Collect all lines below with the string "http".
##### INFORMATION GIVEN #####
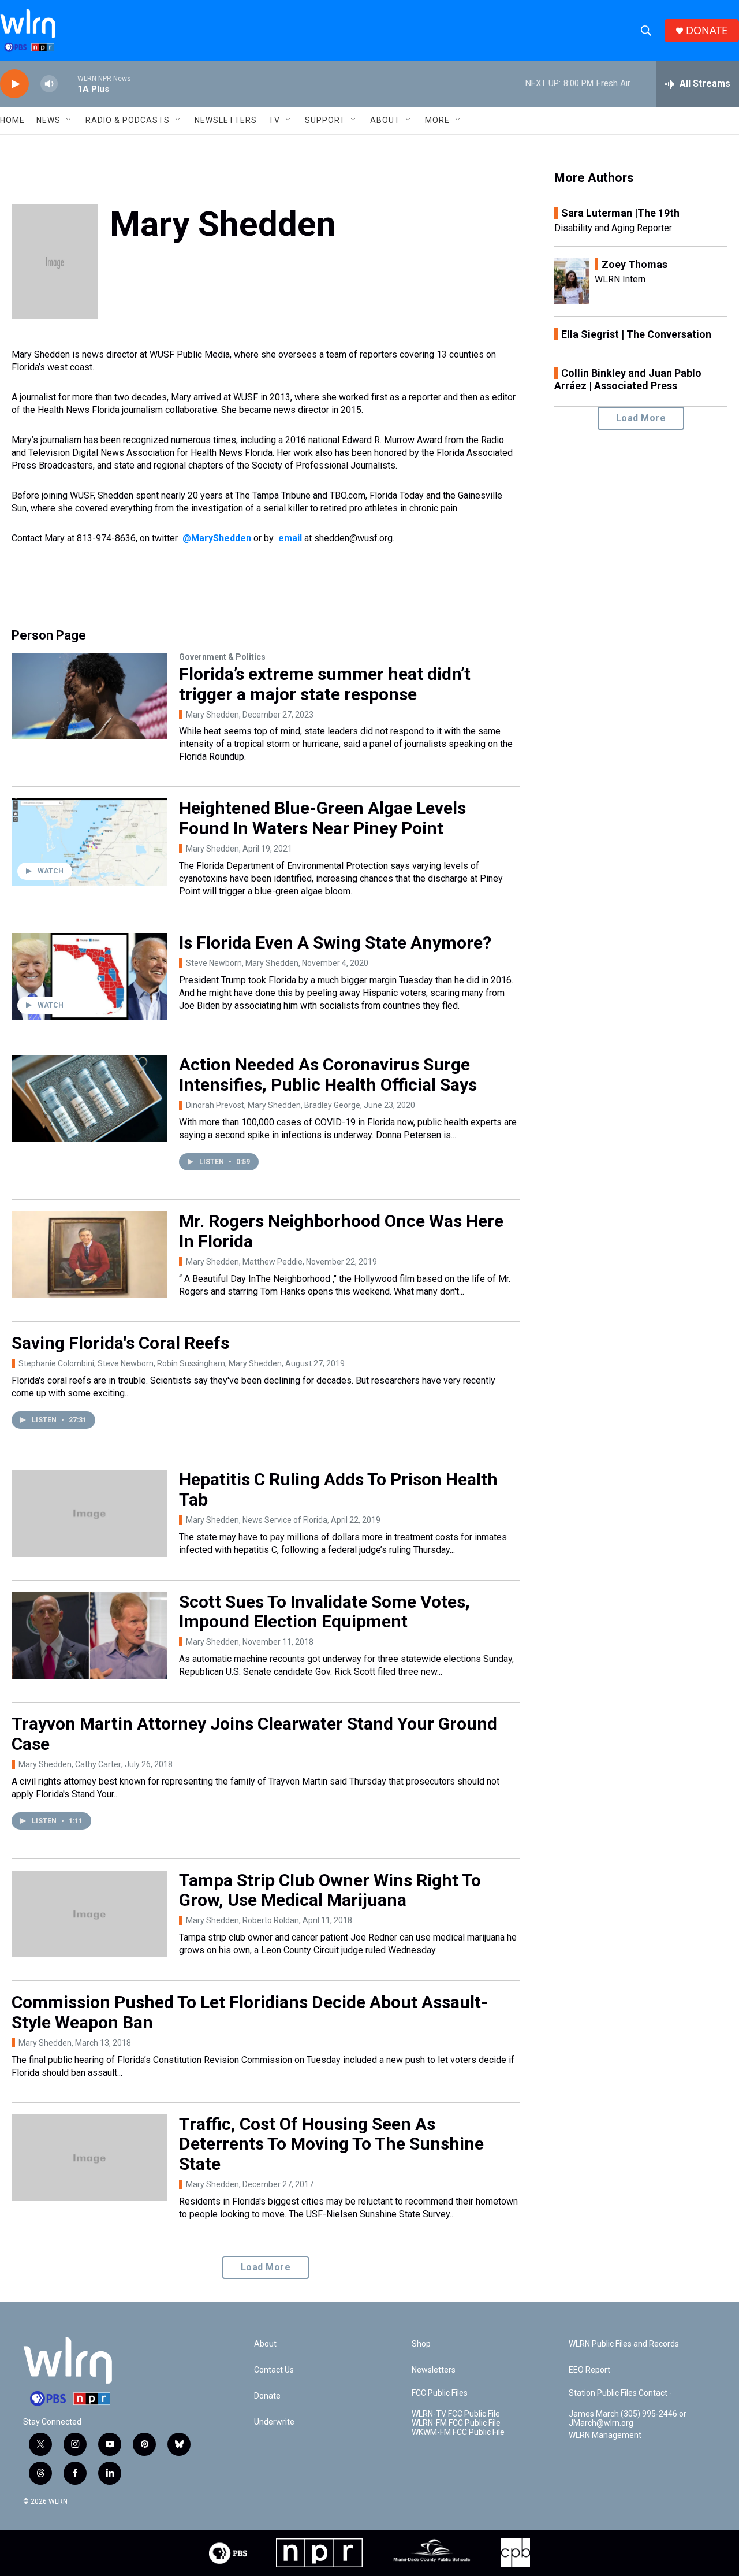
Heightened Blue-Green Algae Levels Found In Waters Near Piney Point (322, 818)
#####
##### INFORMATION GIVEN #####
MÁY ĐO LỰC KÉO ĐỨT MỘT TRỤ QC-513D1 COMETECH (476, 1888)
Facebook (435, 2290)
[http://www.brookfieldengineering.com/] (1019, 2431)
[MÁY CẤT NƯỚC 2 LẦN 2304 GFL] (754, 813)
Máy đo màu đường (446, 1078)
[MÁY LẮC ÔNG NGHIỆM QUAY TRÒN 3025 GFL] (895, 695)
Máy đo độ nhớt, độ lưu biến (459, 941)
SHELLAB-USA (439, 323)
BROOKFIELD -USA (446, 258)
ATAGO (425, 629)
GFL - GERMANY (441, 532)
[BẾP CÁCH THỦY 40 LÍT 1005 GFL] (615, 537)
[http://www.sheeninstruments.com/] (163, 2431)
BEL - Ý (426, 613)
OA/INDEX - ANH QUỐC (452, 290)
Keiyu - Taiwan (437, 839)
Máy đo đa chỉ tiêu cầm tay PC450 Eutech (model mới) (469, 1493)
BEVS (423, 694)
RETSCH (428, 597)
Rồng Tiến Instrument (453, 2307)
#####
▸ **RESULT OF THIS TASK**:
[http://www.brookfieldengineering.com/] (1019, 2431)
[http://www.sheeninstruments.com/] (163, 2431)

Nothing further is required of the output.